■ **JOB**:
Reproduce each of the rows below word for word, changing nothing.
◇ ◇ ◇
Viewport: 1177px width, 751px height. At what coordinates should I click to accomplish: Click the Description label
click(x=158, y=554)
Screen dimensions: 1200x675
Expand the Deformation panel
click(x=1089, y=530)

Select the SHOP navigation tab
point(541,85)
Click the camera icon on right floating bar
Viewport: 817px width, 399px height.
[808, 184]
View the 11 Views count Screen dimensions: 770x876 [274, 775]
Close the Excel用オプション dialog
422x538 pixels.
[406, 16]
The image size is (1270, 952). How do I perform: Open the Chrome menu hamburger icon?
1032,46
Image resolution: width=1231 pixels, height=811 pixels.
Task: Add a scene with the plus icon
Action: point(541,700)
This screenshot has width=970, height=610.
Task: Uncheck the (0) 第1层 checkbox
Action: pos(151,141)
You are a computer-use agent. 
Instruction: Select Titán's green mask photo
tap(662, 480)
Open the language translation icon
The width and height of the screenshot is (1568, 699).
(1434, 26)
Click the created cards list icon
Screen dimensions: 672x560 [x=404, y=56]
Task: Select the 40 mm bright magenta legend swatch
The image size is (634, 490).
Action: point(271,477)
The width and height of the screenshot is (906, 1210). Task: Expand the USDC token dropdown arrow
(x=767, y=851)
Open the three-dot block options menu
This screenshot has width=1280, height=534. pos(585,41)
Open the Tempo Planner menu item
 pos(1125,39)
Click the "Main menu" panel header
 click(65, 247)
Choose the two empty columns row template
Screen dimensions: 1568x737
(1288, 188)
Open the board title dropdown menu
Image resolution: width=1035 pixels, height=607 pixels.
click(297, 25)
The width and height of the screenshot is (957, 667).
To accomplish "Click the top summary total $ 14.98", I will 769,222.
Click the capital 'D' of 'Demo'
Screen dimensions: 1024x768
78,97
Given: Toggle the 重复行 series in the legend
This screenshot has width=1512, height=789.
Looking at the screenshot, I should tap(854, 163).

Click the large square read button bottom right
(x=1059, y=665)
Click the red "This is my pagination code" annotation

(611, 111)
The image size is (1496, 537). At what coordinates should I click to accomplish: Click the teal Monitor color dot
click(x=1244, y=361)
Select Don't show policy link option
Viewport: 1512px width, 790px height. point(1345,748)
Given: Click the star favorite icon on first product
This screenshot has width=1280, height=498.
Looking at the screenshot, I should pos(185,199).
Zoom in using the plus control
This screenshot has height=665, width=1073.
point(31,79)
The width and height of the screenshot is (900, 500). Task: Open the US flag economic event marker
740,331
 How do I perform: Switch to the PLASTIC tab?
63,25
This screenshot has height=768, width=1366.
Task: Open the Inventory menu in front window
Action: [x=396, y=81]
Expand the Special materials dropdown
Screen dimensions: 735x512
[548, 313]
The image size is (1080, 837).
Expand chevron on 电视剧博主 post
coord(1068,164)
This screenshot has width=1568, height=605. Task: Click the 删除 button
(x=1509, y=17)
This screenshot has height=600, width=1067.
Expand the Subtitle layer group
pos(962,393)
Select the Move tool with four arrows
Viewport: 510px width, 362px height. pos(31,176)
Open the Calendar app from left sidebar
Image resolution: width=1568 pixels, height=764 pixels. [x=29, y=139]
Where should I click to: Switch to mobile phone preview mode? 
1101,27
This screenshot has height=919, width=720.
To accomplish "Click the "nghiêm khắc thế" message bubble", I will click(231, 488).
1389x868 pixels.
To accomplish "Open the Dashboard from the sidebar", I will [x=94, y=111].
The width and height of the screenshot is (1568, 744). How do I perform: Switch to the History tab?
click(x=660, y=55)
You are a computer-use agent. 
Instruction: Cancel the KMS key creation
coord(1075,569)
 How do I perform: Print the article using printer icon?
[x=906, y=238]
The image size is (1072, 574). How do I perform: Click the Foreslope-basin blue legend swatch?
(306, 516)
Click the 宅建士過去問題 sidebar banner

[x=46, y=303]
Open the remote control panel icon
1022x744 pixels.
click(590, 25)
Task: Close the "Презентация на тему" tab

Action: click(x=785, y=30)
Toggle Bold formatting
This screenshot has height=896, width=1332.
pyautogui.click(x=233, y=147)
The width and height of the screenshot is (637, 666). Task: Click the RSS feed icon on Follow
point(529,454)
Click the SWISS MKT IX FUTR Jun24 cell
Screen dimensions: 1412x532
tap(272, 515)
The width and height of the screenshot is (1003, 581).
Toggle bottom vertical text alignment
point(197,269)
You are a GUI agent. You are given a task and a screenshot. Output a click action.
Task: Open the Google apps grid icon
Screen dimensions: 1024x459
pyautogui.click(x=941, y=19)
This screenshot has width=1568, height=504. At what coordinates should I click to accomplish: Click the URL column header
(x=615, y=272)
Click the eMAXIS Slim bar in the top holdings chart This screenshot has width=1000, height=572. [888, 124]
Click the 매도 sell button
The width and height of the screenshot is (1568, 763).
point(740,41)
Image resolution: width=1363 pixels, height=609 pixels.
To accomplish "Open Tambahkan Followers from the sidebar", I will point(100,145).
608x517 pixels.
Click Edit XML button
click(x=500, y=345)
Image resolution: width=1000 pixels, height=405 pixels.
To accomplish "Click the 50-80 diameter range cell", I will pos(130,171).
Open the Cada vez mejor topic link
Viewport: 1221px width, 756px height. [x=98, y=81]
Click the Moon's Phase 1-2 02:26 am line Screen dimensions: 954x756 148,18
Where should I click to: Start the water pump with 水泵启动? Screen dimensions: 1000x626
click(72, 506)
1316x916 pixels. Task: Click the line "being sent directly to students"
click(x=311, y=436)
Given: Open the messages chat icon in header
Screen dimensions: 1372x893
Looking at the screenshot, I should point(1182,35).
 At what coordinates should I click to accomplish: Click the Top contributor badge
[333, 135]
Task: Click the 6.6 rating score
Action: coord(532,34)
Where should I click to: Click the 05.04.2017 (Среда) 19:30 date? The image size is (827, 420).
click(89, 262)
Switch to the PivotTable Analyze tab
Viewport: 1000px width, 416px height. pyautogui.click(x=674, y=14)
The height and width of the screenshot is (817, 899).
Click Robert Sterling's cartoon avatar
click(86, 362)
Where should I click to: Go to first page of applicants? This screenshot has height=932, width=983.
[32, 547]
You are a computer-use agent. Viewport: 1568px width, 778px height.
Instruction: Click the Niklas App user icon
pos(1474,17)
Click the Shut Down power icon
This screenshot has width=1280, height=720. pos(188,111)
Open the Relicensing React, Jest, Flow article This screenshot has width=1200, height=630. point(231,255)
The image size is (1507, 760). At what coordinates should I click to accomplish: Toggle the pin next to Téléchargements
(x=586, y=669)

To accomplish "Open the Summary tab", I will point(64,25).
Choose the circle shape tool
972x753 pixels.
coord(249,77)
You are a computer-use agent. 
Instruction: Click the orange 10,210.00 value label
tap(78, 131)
◇ ◇ ◇
■ **SOLVED PROBLEM**:
Viewport: 1177px width, 751px height. At what coordinates should I click to accomplish: Click the Description label
click(x=158, y=554)
Screen dimensions: 1200x675
Expand the Deformation panel
click(x=1089, y=530)

Select the SHOP navigation tab
point(541,85)
Click the camera icon on right floating bar
Viewport: 817px width, 399px height.
[808, 184]
View the 11 Views count Screen dimensions: 770x876 [274, 775]
Close the Excel用オプション dialog
422x538 pixels.
[406, 16]
The image size is (1270, 952). How do I perform: Open the Chrome menu hamburger icon?
1032,46
Image resolution: width=1231 pixels, height=811 pixels.
Task: Add a scene with the plus icon
Action: point(541,700)
This screenshot has width=970, height=610.
Task: Uncheck the (0) 第1层 checkbox
Action: pos(151,141)
You are a computer-use agent. 
Instruction: Select Titán's green mask photo
tap(662, 480)
Open the language translation icon
The width and height of the screenshot is (1568, 699).
(1434, 26)
Click the created cards list icon
Screen dimensions: 672x560 [x=404, y=56]
Task: Select the 40 mm bright magenta legend swatch
The image size is (634, 490).
Action: point(271,477)
The width and height of the screenshot is (906, 1210). Task: Expand the USDC token dropdown arrow
(x=767, y=851)
Open the three-dot block options menu
This screenshot has width=1280, height=534. pos(585,41)
Open the Tempo Planner menu item
 pos(1125,39)
Click the "Main menu" panel header
 click(65, 247)
Choose the two empty columns row template
Screen dimensions: 1568x737
(1288, 188)
Open the board title dropdown menu
Image resolution: width=1035 pixels, height=607 pixels.
click(297, 25)
The width and height of the screenshot is (957, 667).
To accomplish "Click the top summary total $ 14.98", I will 769,222.
Click the capital 'D' of 'Demo'
Screen dimensions: 1024x768
78,97
Given: Toggle the 重复行 series in the legend
This screenshot has width=1512, height=789.
Looking at the screenshot, I should tap(854, 163).

Click the large square read button bottom right
(x=1059, y=665)
Click the red "This is my pagination code" annotation

(611, 111)
The image size is (1496, 537). At what coordinates should I click to accomplish: Click the teal Monitor color dot
click(x=1244, y=361)
Select Don't show policy link option
Viewport: 1512px width, 790px height. point(1345,748)
Given: Click the star favorite icon on first product
This screenshot has width=1280, height=498.
Looking at the screenshot, I should pos(185,199).
Zoom in using the plus control
This screenshot has height=665, width=1073.
point(31,79)
The width and height of the screenshot is (900, 500). Task: Open the US flag economic event marker
740,331
 How do I perform: Switch to the PLASTIC tab?
63,25
This screenshot has height=768, width=1366.
Task: Open the Inventory menu in front window
Action: [x=396, y=81]
Expand the Special materials dropdown
Screen dimensions: 735x512
[548, 313]
The image size is (1080, 837).
Expand chevron on 电视剧博主 post
coord(1068,164)
This screenshot has width=1568, height=605. Task: Click the 删除 button
(x=1509, y=17)
This screenshot has height=600, width=1067.
Expand the Subtitle layer group
pos(962,393)
Select the Move tool with four arrows
Viewport: 510px width, 362px height. pos(31,176)
Open the Calendar app from left sidebar
Image resolution: width=1568 pixels, height=764 pixels. [x=29, y=139]
Where should I click to: Switch to mobile phone preview mode? 
1101,27
This screenshot has height=919, width=720.
To accomplish "Click the "nghiêm khắc thế" message bubble", I will click(231, 488).
1389x868 pixels.
To accomplish "Open the Dashboard from the sidebar", I will [x=94, y=111].
The width and height of the screenshot is (1568, 744). How do I perform: Switch to the History tab?
click(x=660, y=55)
You are a computer-use agent. 
Instruction: Cancel the KMS key creation
coord(1075,569)
 How do I perform: Print the article using printer icon?
[x=906, y=238]
The image size is (1072, 574). How do I perform: Click the Foreslope-basin blue legend swatch?
(306, 516)
Click the 宅建士過去問題 sidebar banner

[x=46, y=303]
Open the remote control panel icon
1022x744 pixels.
click(590, 25)
Task: Close the "Презентация на тему" tab

Action: click(x=785, y=30)
Toggle Bold formatting
This screenshot has height=896, width=1332.
pyautogui.click(x=233, y=147)
The width and height of the screenshot is (637, 666). Task: Click the RSS feed icon on Follow
point(529,454)
Click the SWISS MKT IX FUTR Jun24 cell
Screen dimensions: 1412x532
tap(272, 515)
The width and height of the screenshot is (1003, 581).
Toggle bottom vertical text alignment
point(197,269)
You are a GUI agent. You are given a task and a screenshot. Output a click action.
Task: Open the Google apps grid icon
Screen dimensions: 1024x459
pyautogui.click(x=941, y=19)
This screenshot has width=1568, height=504. At what coordinates should I click to accomplish: Click the URL column header
(x=615, y=272)
Click the eMAXIS Slim bar in the top holdings chart This screenshot has width=1000, height=572. [888, 124]
Click the 매도 sell button
The width and height of the screenshot is (1568, 763).
point(740,41)
Image resolution: width=1363 pixels, height=609 pixels.
To accomplish "Open Tambahkan Followers from the sidebar", I will point(100,145).
608x517 pixels.
Click Edit XML button
click(x=500, y=345)
Image resolution: width=1000 pixels, height=405 pixels.
To accomplish "Click the 50-80 diameter range cell", I will pos(130,171).
Open the Cada vez mejor topic link
Viewport: 1221px width, 756px height. [x=98, y=81]
Click the Moon's Phase 1-2 02:26 am line Screen dimensions: 954x756 148,18
Where should I click to: Start the water pump with 水泵启动? Screen dimensions: 1000x626
click(72, 506)
1316x916 pixels. Task: Click the line "being sent directly to students"
click(x=311, y=436)
Given: Open the messages chat icon in header
Screen dimensions: 1372x893
Looking at the screenshot, I should point(1182,35).
 At what coordinates should I click to accomplish: Click the Top contributor badge
[333, 135]
Task: Click the 6.6 rating score
Action: coord(532,34)
Where should I click to: Click the 05.04.2017 (Среда) 19:30 date? The image size is (827, 420).
click(89, 262)
Switch to the PivotTable Analyze tab
Viewport: 1000px width, 416px height. pyautogui.click(x=674, y=14)
The height and width of the screenshot is (817, 899).
Click Robert Sterling's cartoon avatar
click(86, 362)
Where should I click to: Go to first page of applicants? This screenshot has height=932, width=983.
[32, 547]
You are a computer-use agent. Viewport: 1568px width, 778px height.
Instruction: Click the Niklas App user icon
pos(1474,17)
Click the Shut Down power icon
This screenshot has width=1280, height=720. pos(188,111)
Open the Relicensing React, Jest, Flow article This screenshot has width=1200, height=630. point(231,255)
The image size is (1507, 760). At what coordinates should I click to accomplish: Toggle the pin next to Téléchargements
(x=586, y=669)

To accomplish "Open the Summary tab", I will point(64,25).
Choose the circle shape tool
972x753 pixels.
coord(249,77)
You are a computer-use agent. 
Instruction: Click the orange 10,210.00 value label
tap(78, 131)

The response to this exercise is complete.